If we want to say that

If we want to say that things like depression, schizophrenia, bipolar, etc... are "different" than normal human emotions then that means that everything we experience mentally does not lie on a spectrum but that some types of experiences are qualitatively different and not merely of varying intensity. That means that things like depression, schizophrenia, etc... are "wrong" or "malfunctions" and not something that one should expect to find in the spectrum of healthy human experience. 

 I think it is helpful to acknowledge the fact that certain things are just "wrong" with us/or the world but that does not mean we need to start a crusade to eradicate these things. The call to that crusade is what makes people afraid of the idea of eradicating large parts of the spectrum of human mental experience.  Nobody wants that.  So yes, for some people the proper approach is to relieve their suffering asap if possible, for others the only option might be to help them learn to live with it. For others it might be to allow them to suffer even though we could stop it because they are doing something with that situation which is valuable. For example, nobody would stop a mountain-climber who was almost at the top of the mountain because he had a broken arm, cuts, all sorts of injuries. We recognize the value of working through that suffering to reach a goal, so we allow it. 

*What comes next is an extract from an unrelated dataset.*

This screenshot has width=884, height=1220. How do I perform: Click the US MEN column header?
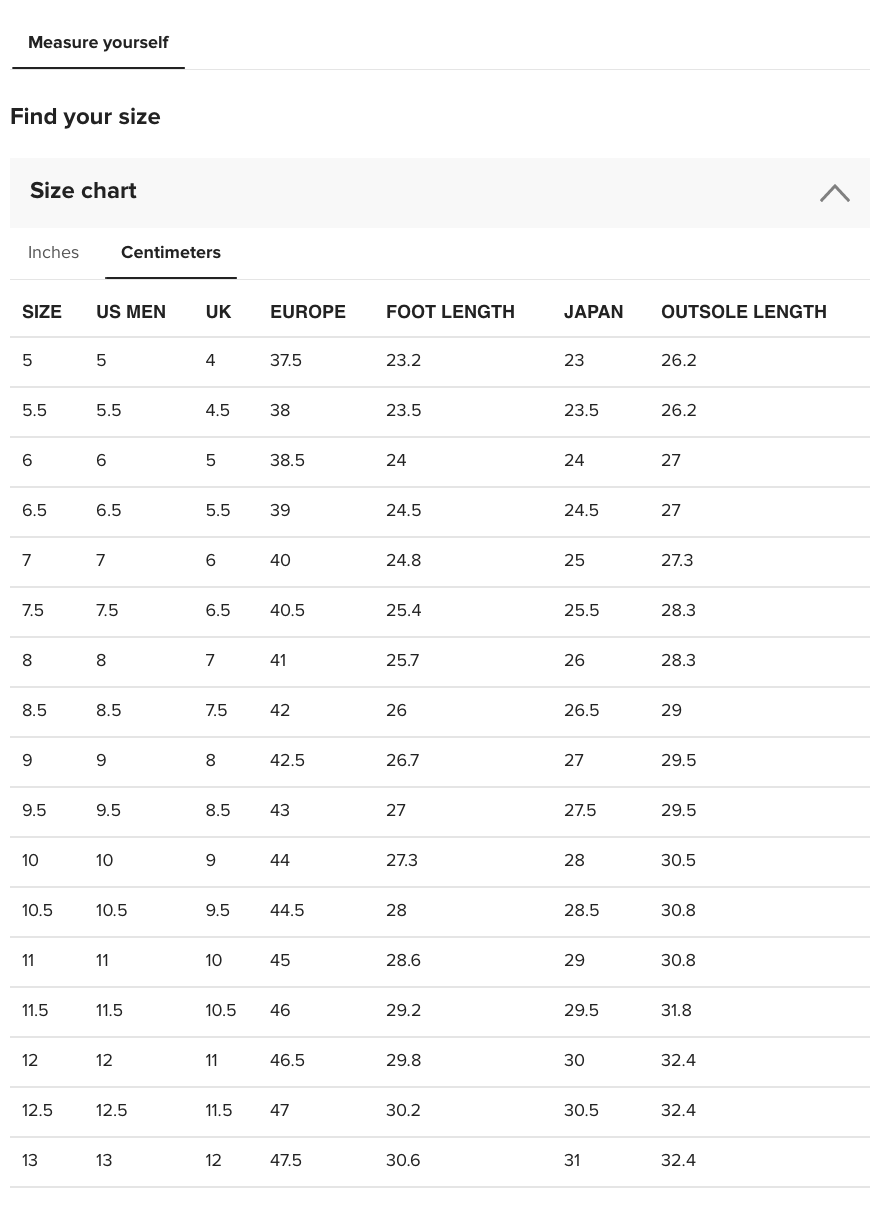[x=131, y=312]
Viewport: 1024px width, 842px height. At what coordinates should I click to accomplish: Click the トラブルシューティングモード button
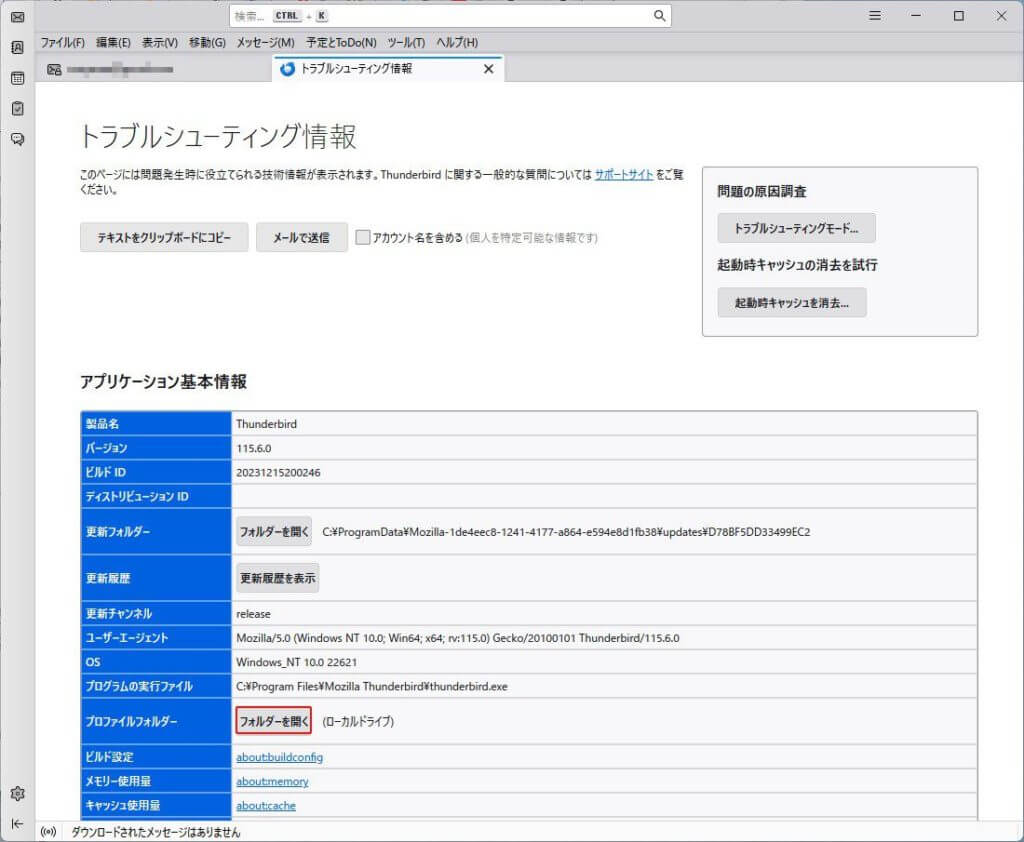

 I think the reason so many people fear pain and suffering is because they do not recognize its value, all sorts of pain even seemingly hopeless agonizing pain has value. The soldier screaming in pain on the battle field as he lays dying is often shot in the movies to "relieve his suffering" all that does however, is to eliminate the conditions for the possibility of suffering much like medicating ever single ache and pain, thus limiting the spectrum of human experience.  That pain has value even if it is only to serve as an example to his fellow soldiers of how to die with courage.